Personal information
- Full name: Solveig Natvig Løvseth
- Nationality: Norwegian
- Born: 14 July 1999 (age 26)

Sport
- Sport: Triathlon
- Club: Trondhjems Svømme- og livredningsklub

Medal record
Women's triathlon
Representing Norway
European Games
| Gold medal – first place | 2023 Kraków-Małopolska | Individual |
| Gold medal – first place | 2023 Kraków-Małopolska | Mixed relay |
Ironman World Championship
| Gold medal – first place | 2025 Hawaii, USA | Individual |

= Solveig Løvseth =

Norwegian triathlete (born 1999)

Solveig Natvig Løvseth (born 14 July 1999) is a Norwegian triathlete. Her achievements include 2025 IRONMAN World Champion, two gold medals at the 2023 European Games, in women's individual competition and in the mixed relay. She competed in the women's triathlon at the 2024 Summer Olympics in Paris, France.

==Biography==
Løvseth was born in 1999, and hails from Trondheim. She competes for the club Trondhjems Svømme- og livredningsklub.

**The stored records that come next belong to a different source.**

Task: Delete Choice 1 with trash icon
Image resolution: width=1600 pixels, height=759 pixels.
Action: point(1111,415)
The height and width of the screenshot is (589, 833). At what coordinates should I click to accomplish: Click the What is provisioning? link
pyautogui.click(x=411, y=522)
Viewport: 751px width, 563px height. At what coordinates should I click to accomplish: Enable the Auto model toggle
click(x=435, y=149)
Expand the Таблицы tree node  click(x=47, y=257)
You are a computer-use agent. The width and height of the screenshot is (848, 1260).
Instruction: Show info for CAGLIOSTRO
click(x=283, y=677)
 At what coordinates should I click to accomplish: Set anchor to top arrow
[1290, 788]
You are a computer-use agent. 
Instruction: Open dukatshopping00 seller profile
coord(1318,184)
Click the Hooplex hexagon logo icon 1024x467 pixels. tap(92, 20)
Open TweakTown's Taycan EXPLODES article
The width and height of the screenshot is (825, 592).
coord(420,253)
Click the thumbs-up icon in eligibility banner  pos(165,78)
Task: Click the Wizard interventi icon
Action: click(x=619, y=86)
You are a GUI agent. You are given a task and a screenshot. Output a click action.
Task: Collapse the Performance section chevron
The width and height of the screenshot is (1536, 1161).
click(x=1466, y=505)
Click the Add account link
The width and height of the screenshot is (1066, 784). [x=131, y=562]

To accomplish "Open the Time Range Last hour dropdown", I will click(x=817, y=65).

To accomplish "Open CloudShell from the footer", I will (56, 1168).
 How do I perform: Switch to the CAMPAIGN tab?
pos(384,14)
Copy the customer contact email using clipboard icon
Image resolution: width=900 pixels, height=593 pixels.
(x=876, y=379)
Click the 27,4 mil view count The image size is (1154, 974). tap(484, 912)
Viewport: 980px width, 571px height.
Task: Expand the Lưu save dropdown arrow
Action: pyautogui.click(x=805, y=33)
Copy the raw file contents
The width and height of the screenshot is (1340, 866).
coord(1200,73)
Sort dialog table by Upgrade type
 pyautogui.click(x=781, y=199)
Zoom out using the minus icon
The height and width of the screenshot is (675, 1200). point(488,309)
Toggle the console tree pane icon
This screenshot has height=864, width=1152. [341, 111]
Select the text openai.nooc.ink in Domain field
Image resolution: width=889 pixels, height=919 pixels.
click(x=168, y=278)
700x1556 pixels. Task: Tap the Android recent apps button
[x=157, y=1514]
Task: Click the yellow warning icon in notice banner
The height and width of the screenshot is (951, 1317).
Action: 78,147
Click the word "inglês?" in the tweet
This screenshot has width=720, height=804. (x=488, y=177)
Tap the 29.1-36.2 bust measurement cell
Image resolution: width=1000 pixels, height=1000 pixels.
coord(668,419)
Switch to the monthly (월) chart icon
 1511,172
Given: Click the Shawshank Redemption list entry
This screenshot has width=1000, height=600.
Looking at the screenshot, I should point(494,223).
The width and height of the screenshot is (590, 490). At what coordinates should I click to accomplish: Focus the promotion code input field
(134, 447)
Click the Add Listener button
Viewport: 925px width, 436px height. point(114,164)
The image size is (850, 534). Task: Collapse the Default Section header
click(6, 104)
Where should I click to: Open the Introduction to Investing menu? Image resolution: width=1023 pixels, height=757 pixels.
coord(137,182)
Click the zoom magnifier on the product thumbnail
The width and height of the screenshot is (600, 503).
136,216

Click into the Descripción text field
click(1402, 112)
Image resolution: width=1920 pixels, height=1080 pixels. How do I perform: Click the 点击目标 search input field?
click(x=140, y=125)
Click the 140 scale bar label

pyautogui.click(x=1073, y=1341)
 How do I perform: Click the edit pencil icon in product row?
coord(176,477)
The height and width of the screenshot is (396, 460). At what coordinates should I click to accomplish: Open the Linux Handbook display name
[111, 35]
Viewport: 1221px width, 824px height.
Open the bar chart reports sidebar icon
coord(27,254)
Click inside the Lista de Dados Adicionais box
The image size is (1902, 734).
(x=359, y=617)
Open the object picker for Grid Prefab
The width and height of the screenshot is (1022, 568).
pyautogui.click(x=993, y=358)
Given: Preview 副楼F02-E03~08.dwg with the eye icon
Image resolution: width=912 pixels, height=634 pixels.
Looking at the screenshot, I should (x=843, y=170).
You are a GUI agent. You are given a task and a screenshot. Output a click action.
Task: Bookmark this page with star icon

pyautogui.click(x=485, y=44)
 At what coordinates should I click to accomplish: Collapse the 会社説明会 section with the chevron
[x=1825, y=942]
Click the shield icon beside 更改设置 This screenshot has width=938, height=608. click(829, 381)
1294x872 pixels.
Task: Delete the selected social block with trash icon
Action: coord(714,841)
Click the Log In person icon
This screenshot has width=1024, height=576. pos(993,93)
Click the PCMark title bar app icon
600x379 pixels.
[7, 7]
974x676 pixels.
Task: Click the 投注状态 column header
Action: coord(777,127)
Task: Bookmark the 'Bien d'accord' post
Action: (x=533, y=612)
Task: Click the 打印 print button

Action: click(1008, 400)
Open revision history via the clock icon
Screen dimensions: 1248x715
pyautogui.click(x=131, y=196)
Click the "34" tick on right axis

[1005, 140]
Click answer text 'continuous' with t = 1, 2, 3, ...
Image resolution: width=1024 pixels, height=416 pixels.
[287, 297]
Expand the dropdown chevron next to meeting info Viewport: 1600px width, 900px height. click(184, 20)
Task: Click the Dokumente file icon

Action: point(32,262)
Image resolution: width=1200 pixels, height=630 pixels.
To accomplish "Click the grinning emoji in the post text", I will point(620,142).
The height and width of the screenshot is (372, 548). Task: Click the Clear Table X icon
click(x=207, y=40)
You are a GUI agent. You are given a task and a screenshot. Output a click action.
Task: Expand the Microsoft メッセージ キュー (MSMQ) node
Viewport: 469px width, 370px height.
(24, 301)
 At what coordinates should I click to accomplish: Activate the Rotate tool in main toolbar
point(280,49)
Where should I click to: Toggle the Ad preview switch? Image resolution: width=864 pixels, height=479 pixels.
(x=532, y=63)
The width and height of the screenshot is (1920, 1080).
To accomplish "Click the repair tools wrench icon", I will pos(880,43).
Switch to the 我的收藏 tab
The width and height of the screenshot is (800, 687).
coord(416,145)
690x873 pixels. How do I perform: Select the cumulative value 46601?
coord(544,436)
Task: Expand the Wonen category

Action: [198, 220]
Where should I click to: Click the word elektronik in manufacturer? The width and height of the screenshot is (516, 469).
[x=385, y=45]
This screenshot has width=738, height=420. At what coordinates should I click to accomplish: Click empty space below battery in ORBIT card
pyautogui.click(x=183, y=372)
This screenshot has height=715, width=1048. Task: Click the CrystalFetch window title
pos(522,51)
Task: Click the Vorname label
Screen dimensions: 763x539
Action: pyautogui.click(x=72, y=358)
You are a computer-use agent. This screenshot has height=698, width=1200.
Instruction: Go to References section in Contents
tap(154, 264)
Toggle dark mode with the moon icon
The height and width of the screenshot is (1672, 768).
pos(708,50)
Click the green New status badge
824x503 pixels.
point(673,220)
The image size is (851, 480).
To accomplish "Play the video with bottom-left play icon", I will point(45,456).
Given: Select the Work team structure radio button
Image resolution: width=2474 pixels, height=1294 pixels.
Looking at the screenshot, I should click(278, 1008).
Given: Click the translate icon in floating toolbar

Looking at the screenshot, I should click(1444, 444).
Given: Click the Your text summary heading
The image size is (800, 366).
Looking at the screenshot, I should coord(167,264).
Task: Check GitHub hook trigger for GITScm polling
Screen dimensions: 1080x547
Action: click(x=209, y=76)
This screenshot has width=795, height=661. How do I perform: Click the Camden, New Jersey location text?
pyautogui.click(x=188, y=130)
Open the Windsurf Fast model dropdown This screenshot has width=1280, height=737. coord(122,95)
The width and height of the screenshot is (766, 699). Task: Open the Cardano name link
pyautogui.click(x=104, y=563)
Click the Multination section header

She won a gold medal in the women's individual competition at the 2023 European Games in Poland, ahead of Julia Hauser. She was also part of the Norwegian winning team in the mixed relay at the 2023 European Games, along with Vetle Bergsvik Thorn, Lotte Miller, and Casper Stornes.

She won a gold medal at the 2025 Ironman World Championship in Hawaii. She was awarded the Olavstatuetten trophy in 2025, regarded as the highest sports honour for people from the Trøndelag region.

In June 2026 Løvseth won the European Ironman championship in Hamburg.